Confused.com columnist Sam Dunn explains why MPs must crack down on the scandal of cowboy parking firms following a string of complaints.
By Sam Dunn
“Going private” is usually shorthand for pricey yet superior service or goods – be it a swanky gym membership over your local council-run centre, hospital treatment, schooling, dentistry or long-term care.
But extend this list to private parking and one half of this particular pact crumbles instantly – unfortunately, it's the bit where you're supposed to bag superlative service for your premium payment.
Pay handsomely to leave your car on privately-owned land – a small select car park in town, say, or outside a leisure centre, supermarket or hospital – and you're effectively gambling in an unregulated, rip-off casino where you could fork out hundreds of pounds to remove a shiny custard-coloured clamp or to simply get your car back.
More rip-off charges and dodgy tactics
Recent statistics from Citizens Advice reveal it recorded a stonking 16,840 new parking problems in England and Wales last year – up by 12 per cent on 2009. Sadly, it also reports countless incidents of unjust and disproportionate charges against motorists who have parked on private land.

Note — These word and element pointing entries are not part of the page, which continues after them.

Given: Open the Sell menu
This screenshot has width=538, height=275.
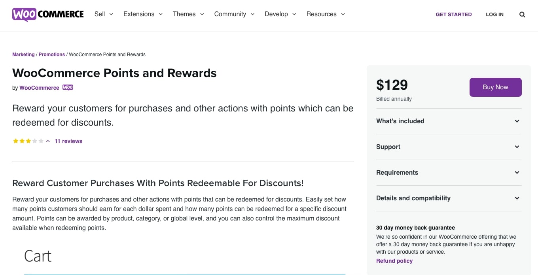Looking at the screenshot, I should 104,14.
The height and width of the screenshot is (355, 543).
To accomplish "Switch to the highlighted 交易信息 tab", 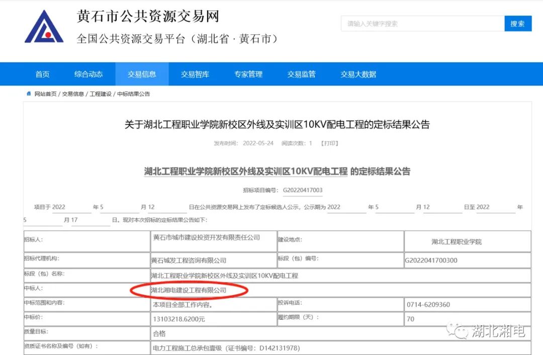I will coord(142,74).
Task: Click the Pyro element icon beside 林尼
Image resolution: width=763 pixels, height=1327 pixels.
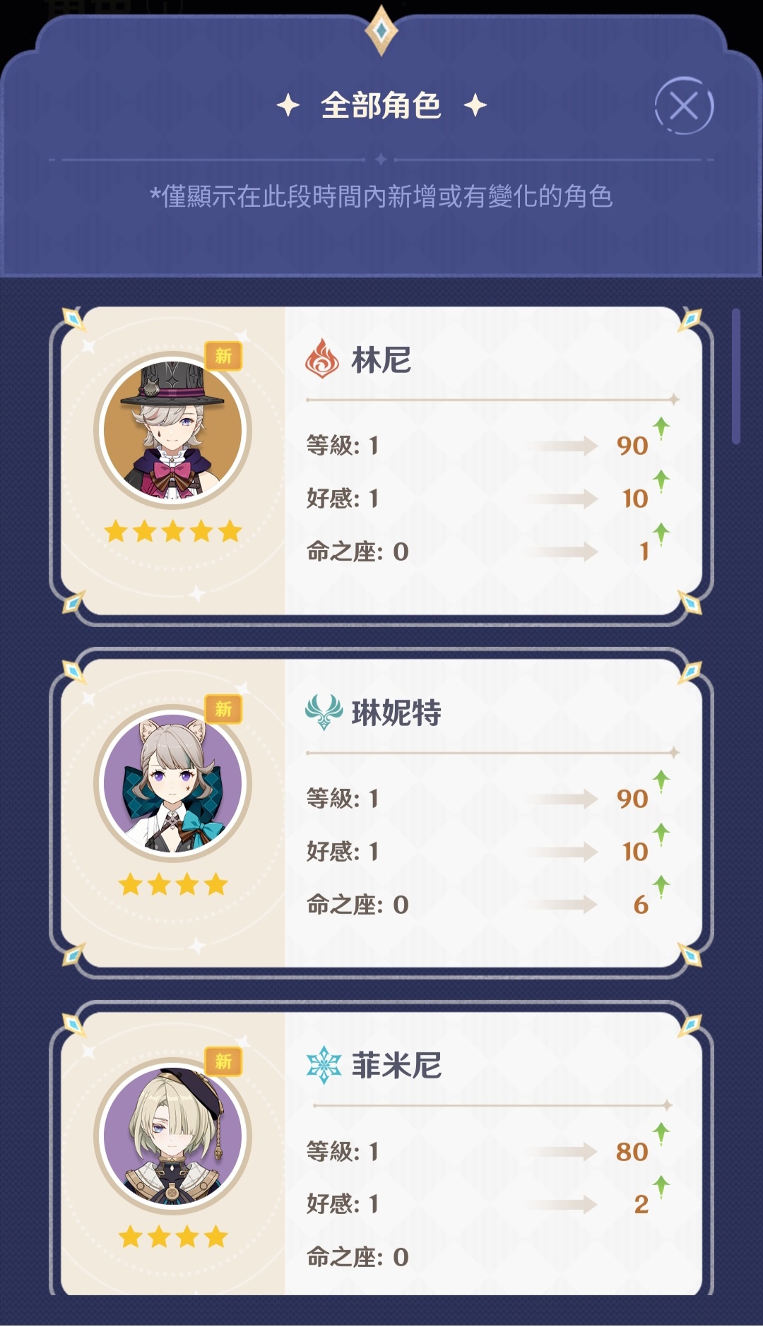Action: [322, 359]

Its list of boorish behaviour includes concealed, absent or unclear signs warning drivers of potential charges; downright nasty staff hectoring drivers who refuse to pay up instantly; hard-to-contact parking staff when querying a fine; and pitiful lack of official channels to officially appeal mistakes.
Most gallingly, Citizens Advice reports a handful of drivers slapped with bogus fines for car parks they had never visited or on the wrong end of unwarranted aggression.

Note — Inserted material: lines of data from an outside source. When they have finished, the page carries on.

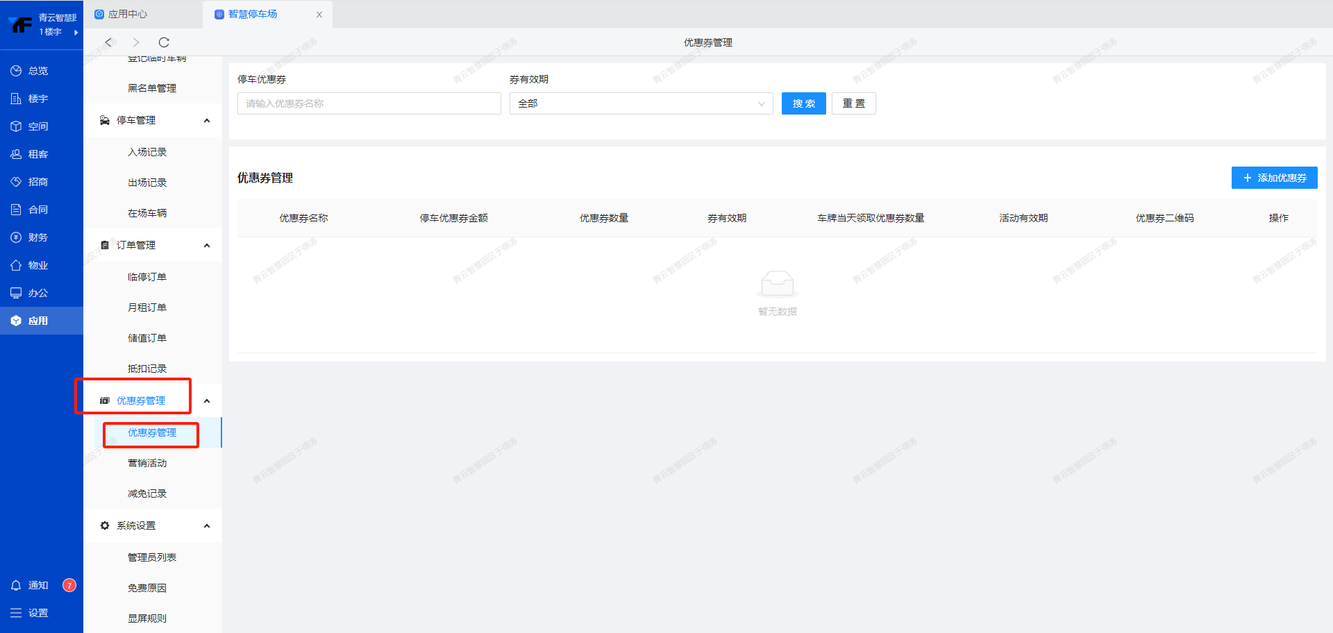Focus the coupon name input field
1333x633 pixels.
[369, 103]
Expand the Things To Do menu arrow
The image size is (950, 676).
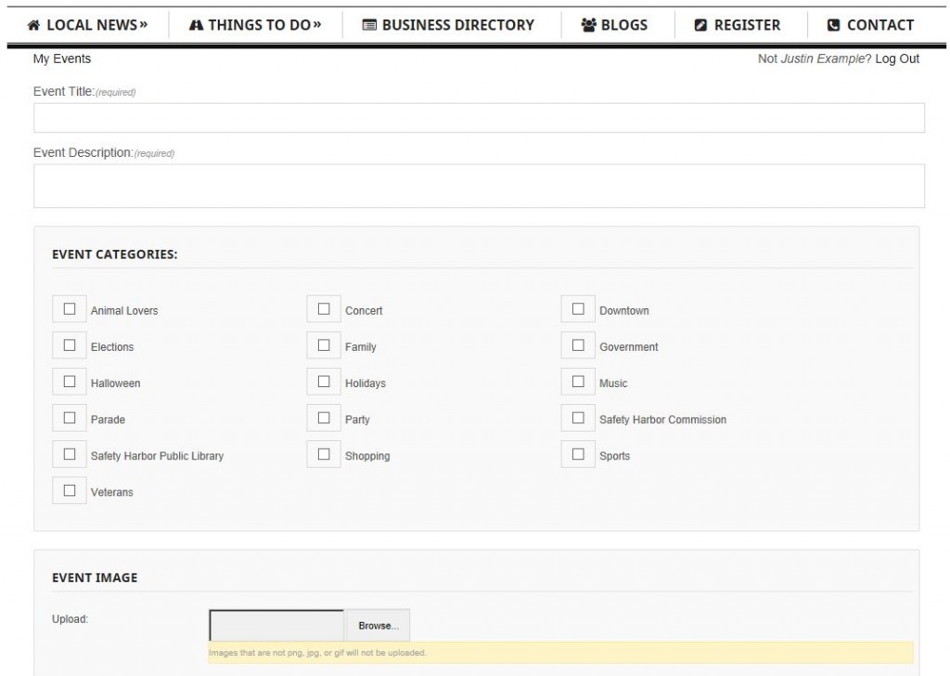pyautogui.click(x=316, y=25)
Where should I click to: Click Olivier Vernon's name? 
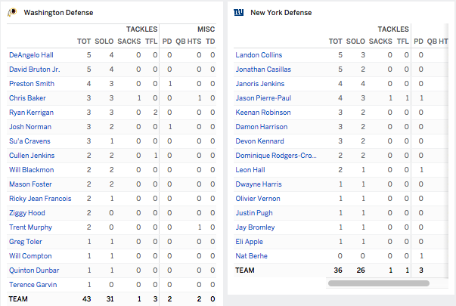pos(258,199)
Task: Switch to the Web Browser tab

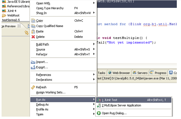Action: click(119, 73)
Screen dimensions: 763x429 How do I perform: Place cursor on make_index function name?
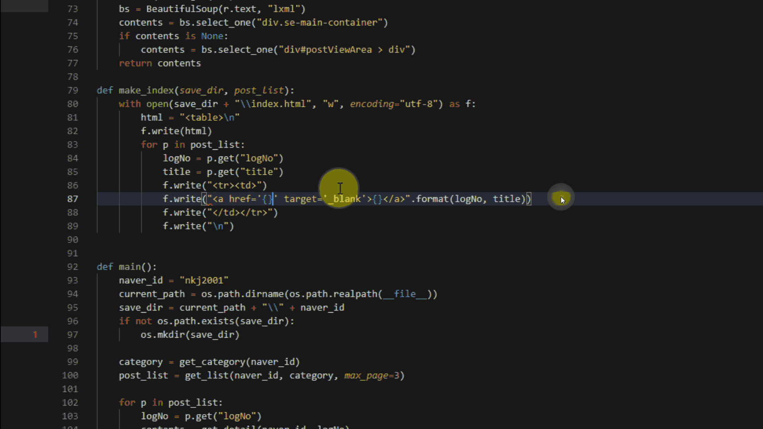coord(147,91)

Worryingly, its research detailed the horror of a 63-year-old man blocked in by a private car-parking operator while he tried to execute a three-point turn. Worse, the elderly driver was then forced to give up his debit card to pay a monstrous £528 before being allowed to leave. Incredibly, the “No Parking” and clamping signs were not in place and partly hidden on the ground.
Tougher controls needed
The boss of watchdog Consumer Focus, Mike O’Connor, has it spot on when describing how private parking "should, in fact, make motorists feel secure and safe but the biggest risk people may face are the actions of the car park owner rather than damage or theft”.

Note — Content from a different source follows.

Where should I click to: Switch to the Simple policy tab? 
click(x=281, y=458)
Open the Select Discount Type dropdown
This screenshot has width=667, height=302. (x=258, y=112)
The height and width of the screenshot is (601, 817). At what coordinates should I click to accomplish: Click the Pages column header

It’s an absurd reality yet there's no disguising the fact that many private car park operators run riot in a self-regulated market, with – scandalously - no independent appeals process.
Although changes are gurgling in the pipeline, there's a great danger that the focus will be badly misplaced. MPs may well be in deep analysis of the Government's Protection of Freedoms Bill, which features a proposal to outlaw both clamping and towing in England and Wales, but there are anxieties that it will fail to curtail the most harmful practices.
The two biggest flaws, unfortunately, concern the two biggest worries: there are no plans to place a cap on the most exorbitant (and extortionate) charges levied by operators on hapless car owners, and there is a baffling absence of an appeals process.
Watch out for unlimited fines
Technically, there is no limit to the size of a fine you might face: since private tickets are unregulated, companies can theoretically charge what they want. Happily, about a third (of roughly 2,000) are British Parking Association (BPA) members which has drawn up a code for ticket issuing, clamping and car removal.
Although this code currently has a maximum charge limit - £125 for a clamp, £250 from the car pound – these are anyway higher than many council charges and, crucially, only voluntarily followed.
As for the absentee appeals process for dodgy tickets, it shamefully looks like drivers will have to rely on militant consumer behaviour – a refusal to pay followed by dogged persistence and resolution to take it to court (which should deter the most shifty operators).
However, unless you’re one of lucky few with enough time and temerity to stick to your guns and run the risk of a stressful potential legal action, this is no way for an industry to be run. Most aggrieved drivers won’t have the resolve to rely on such actions.
Without crystal-clear legal rules on these private parking protocols, there will be absolutely no incentive for any such operator to pay even lip service to the new bill.
If MPs fail to deal with such an aberration, this will be a great waste of legislative opportunity.